Meriden reported 100 new COVID-19 cases in one day this week, bringing the total number of infections to more than 750 for the month of December so far, according to public health officials.
“Yes, Meriden — and Connecticut as a whole — has seen a tremendous uptick in COVID-19 cases,” said Lea Crown, the city’s director of Health and Human Services. “Our contact tracers and public health educator are trying to keep up with the cases, but we may not be able to reach everyone.”
The state has seen its positivity rate move over 5 percent for several weeks.
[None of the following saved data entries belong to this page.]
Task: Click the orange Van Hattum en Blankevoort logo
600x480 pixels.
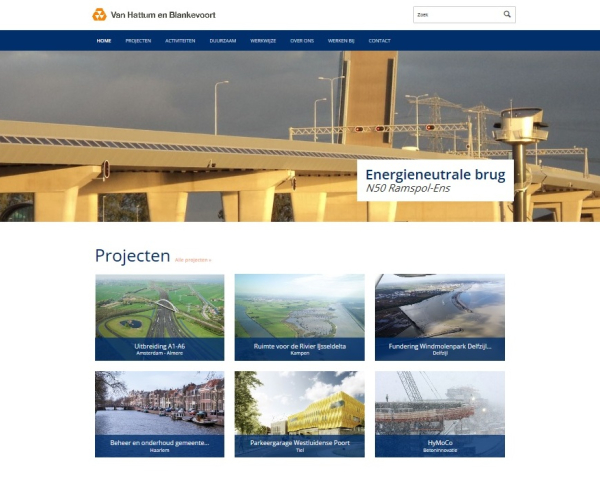Action: coord(99,15)
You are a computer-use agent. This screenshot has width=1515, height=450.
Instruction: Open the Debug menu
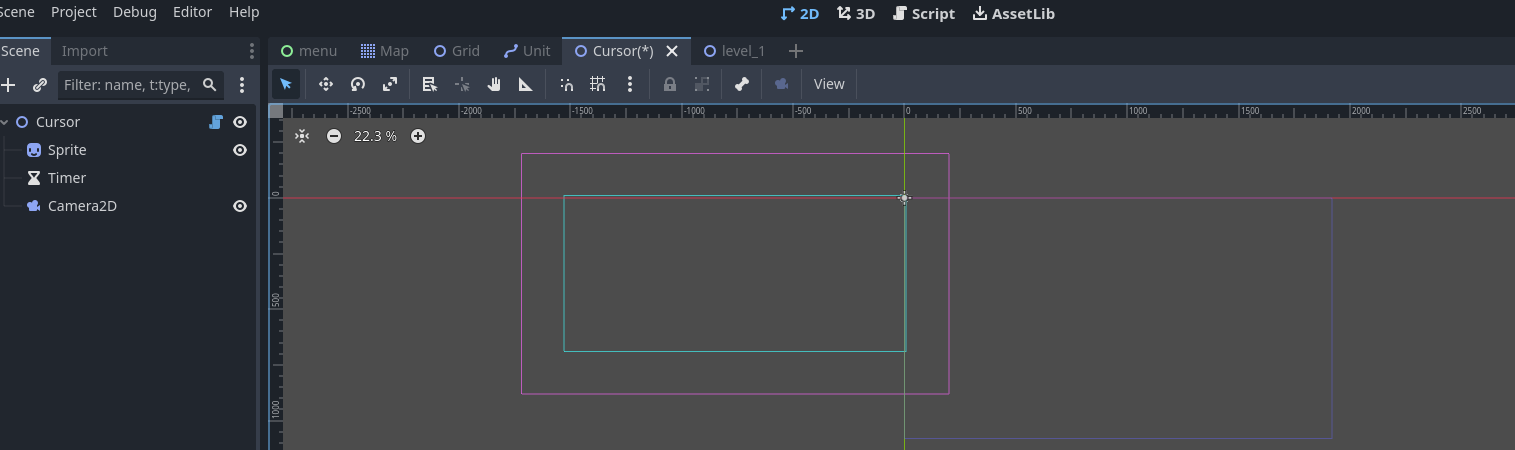(135, 12)
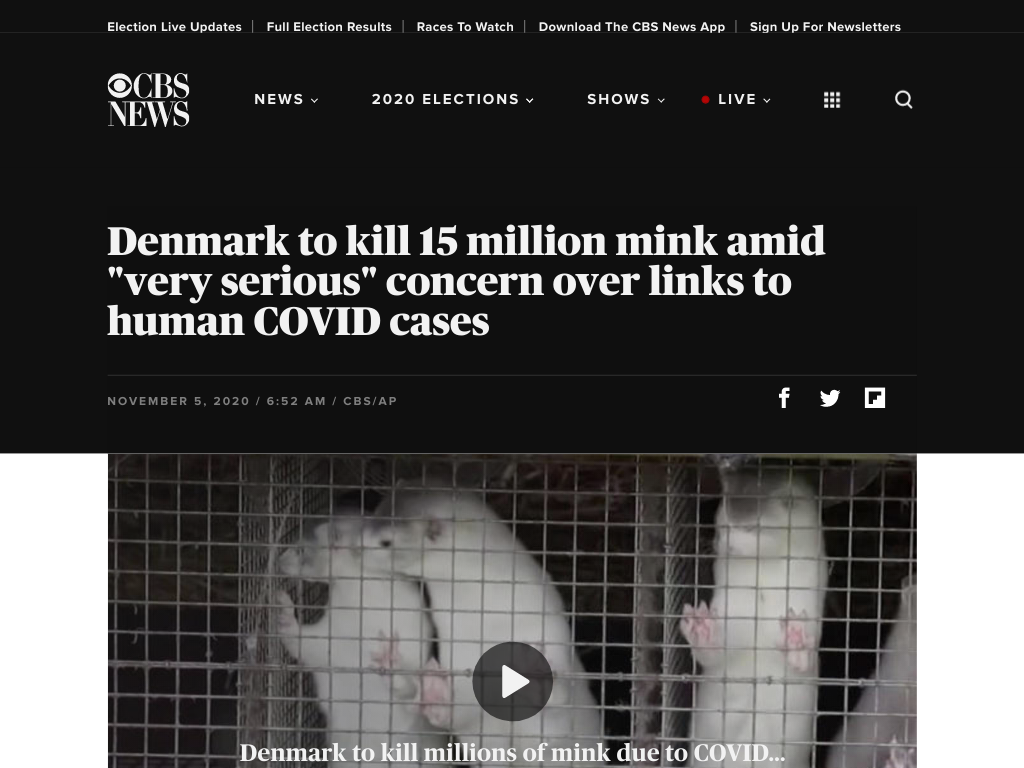Expand the 2020 Elections dropdown chevron
Viewport: 1024px width, 768px height.
[x=530, y=101]
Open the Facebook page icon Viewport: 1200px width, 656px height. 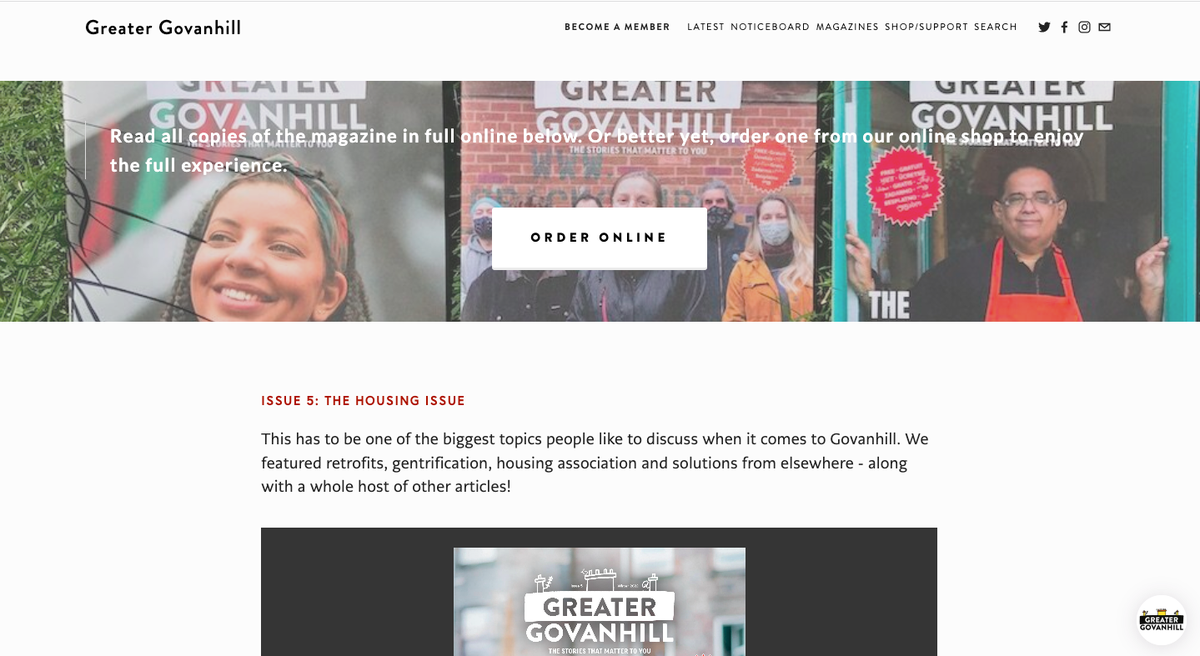[x=1064, y=27]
“We think (the numbers) are going to continue to rise at the moment and hopefully settle down sometime in early January with a plateau and then see a decline,” said Dr. Ajay Kumar, chief clinical officer for Hartford HealthCare. “But we need to take a deep breath. We know how to manage. We are fortunate to be in Connecticut where we have a high vaccination rate. It’s going to be challenging over the next several weeks but we are in a position to manage.”
The increase in cases and higher demand for COVID-19 testing has prompted the state to open seven more testing locations. No new restrictions or mandates are being considered, Gov. Ned Lamont said earlier this week.
Hospitalizations for COVID statewide increased by 101 to 837 over this past weekend. Hartford HealthCare reported Wednesday there were 272 COVID-infected patients in its seven-hospital network. MidState Medical Center in Meriden had 38 patients and 44 patients were at the Hospital of Central Connecticut. Of its 272 total patients, 45 were in intensive care units.
Health experts are watching the omicron variant closely as it spreads across the United States. Early data suggests it’s more contagious than even the delta variant, but doctors said they want more data about its severity.
In some good news, the Food and Drug Administration approved Pfizer’s at-home COVID-19 treatment. The drug, known as Paxlovid, is authorized for COVID patients age 12 and older who are vulnerable to becoming severely ill because of their age or existing medical conditions.
Local hospital officials called Paxlovid a possible game-changer.
“We’re excited to learn about it,” said Eric Arlia, vice president of pharmacy services for Hartford HealthCare. “We had a call a few weeks ago with the Connecticut Hospital Association and are expecting a limited supply in the first few weeks.”
The drug is designed to reduce severe illness if taken as soon as possible, Arlia said.
Like Meriden, Wallingford is also reporting more infections and maintaining its vaccination clinic schedule.
“The town has had a proportionate rise in cases as the northeast contends with the increased community spread,” said Public Health Director Stephen Civitelli. “We are continuing to conduct homebound vaccinations every Tuesday and will have walk-in clinics every Thursday through January.”
Health officials want people to gather with family, but do so carefully. Families should consider who is the most vulnerable and take safeguards, such as masks and social distancing. Also, know the vaccine status of invited guests.
The holiday demand for testing has created shortages throughout the area and drug stores have exhausted their supplies of at-home testing kits.
“If people are going to be gathering for the holidays, especially in crowds where they may not know everyone, it is recommended to wear your mask and watch your distance,” Crown said. “If you are not feeling well please stay home. We are seeing symptoms as mild as headache, runny nose, or congestion. Follow the CDC guidance for travel if you are unvaccinated. We can’t emphasize enough the importance of our community being a key public health partner and following recommendations to keep everyone safe.”
Meriden has a state sponsored testing site at 13 Orange St. A complete schedule for testing and vaccination is available on Meriden’s website.